* TASK INSTRUCTIONS *
In the review of The Cider House Rules, rewrite the text between "Likeable, forgettable" and "for Owen Meaney.)", inclusive, and replace "forgettable" with "unmemorable".

* PASSAGE *
++++++++
The Cider House Rules (1999)
Likeable, forgettable
The latest adaption of a John Irving novel is a more than decent, likeable, and mostly forgettable film which has all the usual Irving-isms and characters. (Previous Irving films include World According to Garp, Hotel New Hampshire, and the treacly Simon Birch, extremely loosely adapted from Prayer for Owen Meaney.)
If you like Tobey Maguire - and who doesn't, the guy's so darned likeable - and Michael Caine, who gives one of his better performances (and first with an American accent!), and don't mind the sight of Charlize Theron (I sure don't), and enjoy looking at beautiful New England scenery... then you'll enjoy this film. The story is about an orphan who grows up to assist a doctor (Caine) who runs an abortion clinic out of the orphanage; the orphan (Maguire) ends up falling for a patient (Theron) whose boyfriend is serving in WWII. Maguire goes to work on the boyfriend's family's apple farm, where he works side-by-side with a group of African Americans who give him a new perspective on the world. And so on...
++++++++
* EXERCISE DATA *
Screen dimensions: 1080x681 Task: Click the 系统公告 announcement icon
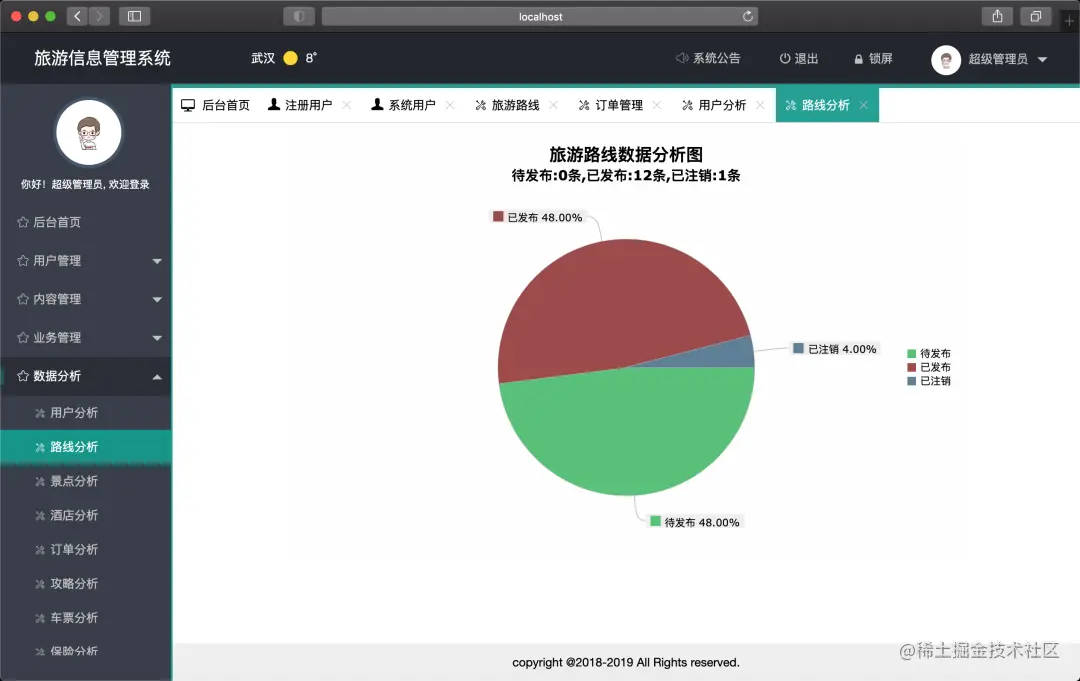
++++++++
* TASK SOLUTION *
Likeable, unmemorable
The latest adaption of a John Irving novel is a more than decent, likeable, and mostly unmemorable film which has all the usual Irving-isms and characters. (Previous Irving films include World According to Garp, Hotel New Hampshire, and the treacly Simon Birch, extremely loosely adapted from Prayer for Owen Meaney.)